Say there's a species with no vision that can only experiences the world through ultrasound echolocation, as in what you probably intended to be your example? Once you understand that the signal is, say, periodic frames representing an array of triplet values (what we know to be RGB) and know how to decode it to that, the species may play it back by, say, an "ultrasound screen" that creates the perception of a 3-dimensional surface, with the height representing pixel intensity. Maybe they might combine all three RGB values into one height, maybe they might present them as side by side heightfields, maybe they might use one value to represent height, another to represent surface roughness, another to represent sound absorptive properties of the surface, or somesuch. They'll pick whatever is most convenient for them.
I'm not going to humour your "liquid methane temperature" communication concept because that's far too low bandwidth for a sentient species to practically use. Pheromones also. And "interference patterns of UV radiation", that depends on what you mean by "interference patterns" - you're either talking about a UV equivalent of echolocation, as above, or just visible data shifted into the UV, which is just a frequency shift on the RGB image into their visual range. We as humans do frequency shifts of astronomical data all the time, that's what every image made from a UV, X-ray, IR, radio, etc telescope is.
For any species to be able to get to the phase of being able to receive and demodulate communications, it must have at least the concept and ability to perceive 2D orientation (if not 3D), because it has to be able to align receivers with the right patch of sky. That perception can be of some unthinkably bizarre form by our standards, but it has to exist. Whatever perception of 2D it has, 2d images can be presented in that form.
Your Pi/Tau example is clearly pointless. We as humans clearly know of both constants. Sure, Pi "stands out" more to us at first glance, but if we received something that appeared to be of non-natural origin, you really think nobody would notice if the data was Tau?
Circles are no more "rare in water" than on land. The cross section of a sphere is a circle. What do you think bubbles are? Rounded rocks? Round sea life? Heck, lava underwater, unlike on land, tends to produce round structures called pillow lava. And again, if this to the point of being able to isolate faint radio transmissions from the cosmos and recognize natural from manmade, then it's familiar with all sorts of other concepts - stars, planets, moons, orbits, and countless other macroscopic round things, as well as microscopic / subatomic round things, both 2d (circles) and 3d (spheres). And how exactly are their mathematicians (which they fundamentally must have to be able to be able to demodulate these signals) not figuring out what shape has the least surface to area (or in 3d, surface area to volume) ratios? How are they dealing with radio transmissions without understanding sines/cosines and the like?
There is no such thing as "a constant that describes the relationship of the volume of a sphere to its radius/diameter". To its radius/diameter cubed, yes, but not its radius/diameter.
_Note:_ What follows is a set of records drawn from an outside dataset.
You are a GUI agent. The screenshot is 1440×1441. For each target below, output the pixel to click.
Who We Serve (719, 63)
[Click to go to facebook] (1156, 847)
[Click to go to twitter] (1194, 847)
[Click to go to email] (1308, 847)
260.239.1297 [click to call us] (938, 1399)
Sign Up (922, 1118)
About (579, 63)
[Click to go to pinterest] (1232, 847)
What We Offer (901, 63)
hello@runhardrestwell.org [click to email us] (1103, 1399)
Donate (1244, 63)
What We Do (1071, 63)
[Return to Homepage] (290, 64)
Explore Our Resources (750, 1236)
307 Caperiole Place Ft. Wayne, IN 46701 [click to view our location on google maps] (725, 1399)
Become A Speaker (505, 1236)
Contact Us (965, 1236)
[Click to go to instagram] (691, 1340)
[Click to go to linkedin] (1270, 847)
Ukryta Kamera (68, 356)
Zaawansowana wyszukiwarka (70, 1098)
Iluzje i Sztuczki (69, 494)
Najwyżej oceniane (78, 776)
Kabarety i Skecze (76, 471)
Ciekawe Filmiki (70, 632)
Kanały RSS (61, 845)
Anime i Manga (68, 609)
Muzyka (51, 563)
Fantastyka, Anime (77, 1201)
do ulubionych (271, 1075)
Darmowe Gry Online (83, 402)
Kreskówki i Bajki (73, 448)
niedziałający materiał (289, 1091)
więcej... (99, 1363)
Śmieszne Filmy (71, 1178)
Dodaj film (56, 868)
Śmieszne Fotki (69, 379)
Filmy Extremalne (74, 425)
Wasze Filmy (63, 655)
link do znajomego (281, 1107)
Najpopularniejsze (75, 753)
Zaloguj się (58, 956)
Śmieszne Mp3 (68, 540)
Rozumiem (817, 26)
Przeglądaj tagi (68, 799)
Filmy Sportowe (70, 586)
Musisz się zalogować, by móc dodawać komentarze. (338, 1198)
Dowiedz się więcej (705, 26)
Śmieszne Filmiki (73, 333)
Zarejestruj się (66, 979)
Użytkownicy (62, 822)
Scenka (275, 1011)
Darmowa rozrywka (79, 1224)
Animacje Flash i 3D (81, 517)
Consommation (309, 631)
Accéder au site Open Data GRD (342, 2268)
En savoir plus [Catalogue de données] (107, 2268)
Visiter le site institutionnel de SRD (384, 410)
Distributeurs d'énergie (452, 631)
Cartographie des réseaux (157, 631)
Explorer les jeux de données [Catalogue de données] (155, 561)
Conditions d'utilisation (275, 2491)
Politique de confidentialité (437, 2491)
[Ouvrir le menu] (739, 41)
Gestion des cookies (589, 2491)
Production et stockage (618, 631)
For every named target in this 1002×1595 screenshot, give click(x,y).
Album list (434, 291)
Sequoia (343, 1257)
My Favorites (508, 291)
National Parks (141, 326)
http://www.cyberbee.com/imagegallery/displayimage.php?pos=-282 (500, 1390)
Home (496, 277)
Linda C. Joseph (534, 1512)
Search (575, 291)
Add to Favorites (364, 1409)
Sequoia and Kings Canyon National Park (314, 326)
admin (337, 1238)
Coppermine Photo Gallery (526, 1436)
And you really think that mathematicians trying to figure out a transmission from another world wouldn't be able to figure out that a number was 3/4 Pi? Seriously?
In your last example (gravity waves), you've switched to something entirely else entirely. You're responding to a post based on the premise " If they have the ability to pick up the signal". So why are you talking about a situation where they can't pick up the signal because they communicate by gravity waves and we don't? And seriously, if they can manage something as difficult as gravity wave communication, radio wave communication is going to be laughably simple to them.